Document passage.
==============================

Depression is where creativity goes to die. Not happiness. Most people make the mistake of thinking happiness is the opposite of depression; it isn’t. The opposite of depression is in fact vitality, and in turn creativity. The first time I got clinically depressed, I was 13 years old. Most people told me and still continue to tell me that I was too young to be depressed, because for some reason it’s okay to tell people about their own neuroses. But I was.

Everything was too much work. Everything took too much time. For a long time I simply thought that I would be like that for the rest of my life. There wasn’t even a glimpse of hope within me that suggested I could maybe get better. Also, for a long time I didn’t understand that what I was feeling wasn’t normal; I looked at the fact that we had very little money, we lived in a not so nice area, and I had few friends, and saw what many would consider a terrible life. So me feeling terrible, given the circumstances, seemed perfectly reasonable. It’s absurd that depression is considered a western, middle class disease. An interesting thing is that impoverished societies and people have every right to be depressed. If you’re rich and have a seemingly good life, yet you feel terrible, you’re more likely to think “this isn’t normal, maybe this can be treatable.” If you’re in poverty, you will feel terrible, and your circumstances will reflect that, so you’re less likely to think your dissatisfaction is treatable. There’s an epidemic of depression in poverty that is being ignored, untreated. And with the cuts the government have made to mental health services, this will only worsen.

Depression often manifests itself in strange and undetectable ways. A lot of the time, what depressives are experiencing is not illness but insight. For some reason, a common theme among depressives is to get really existential. I would think often about the inevitability of death, that nothing really mattered, how you can never truly have a completely honest relationship with another because we’re all trapped inside our own heads and bodies, and technically, all those things are true. One day, over a bowl of cereal, I was thinking about was how pointless my mere existence was, and then I thought to myself, “maybe you should finish breakfast first. Then you can think about death.” That was the first time I knew I was recovering. On good days, existential questions don’t distract me that much.

==============================

Work order 1. From the essay on depression, quote the passage between "Depression is where" and "neuroses. But I was.", inclusive.
Work order 2. In the essay on depression, how old was the writer when first clinically depressed?

Dataset section.
==============================

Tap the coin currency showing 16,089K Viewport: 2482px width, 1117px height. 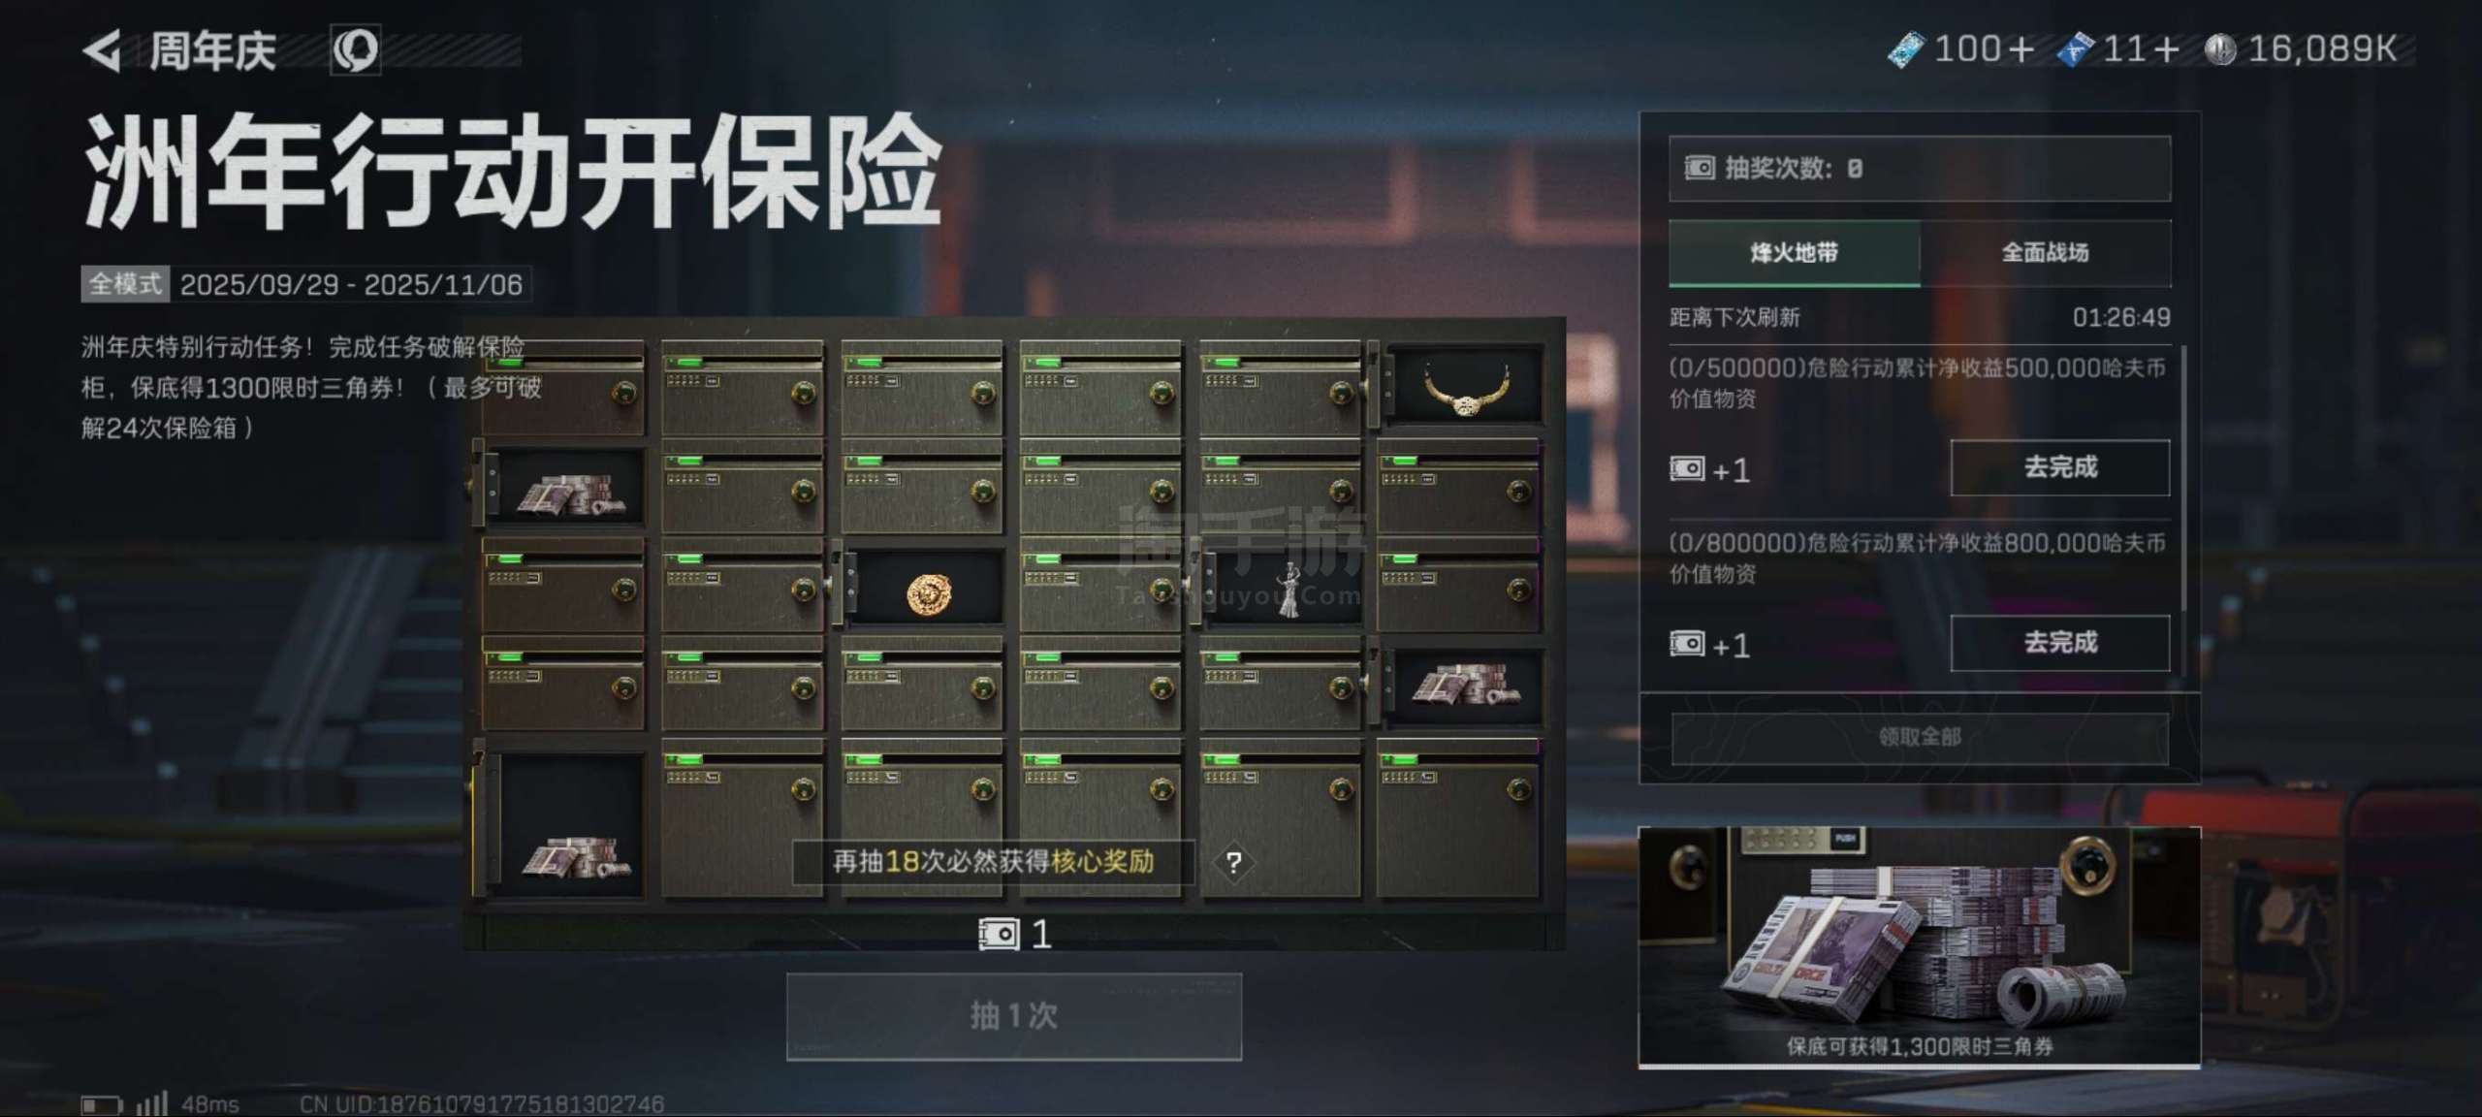[2300, 48]
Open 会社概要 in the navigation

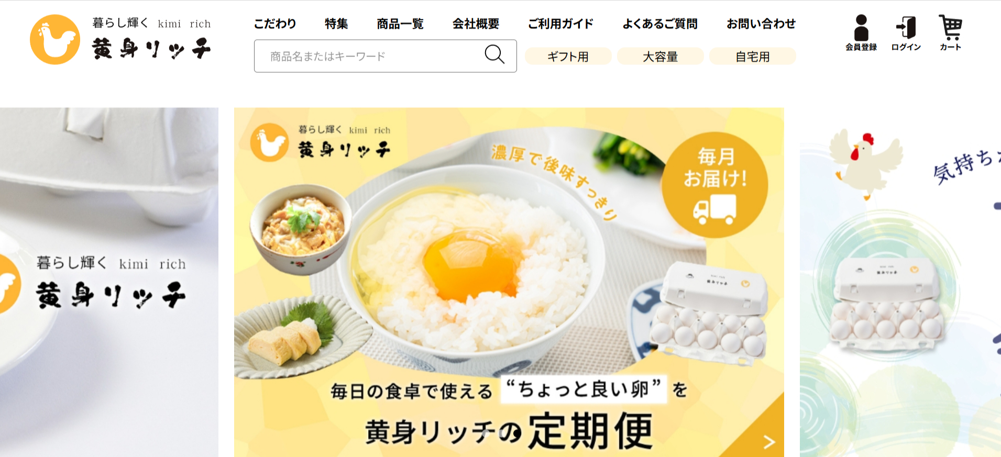(x=476, y=24)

==============================

Answer space 1.
Depression is where creativity goes to die. Not happiness. Most people make the mistake of thinking happiness is the opposite of depression; it isn’t. The opposite of depression is in fact vitality, and in turn creativity. The first time I got clinically depressed, I was 13 years old. Most people told me and still continue to tell me that I was too young to be depressed, because for some reason it’s okay to tell people about their own neuroses. But I was.

Answer space 2. 13 years old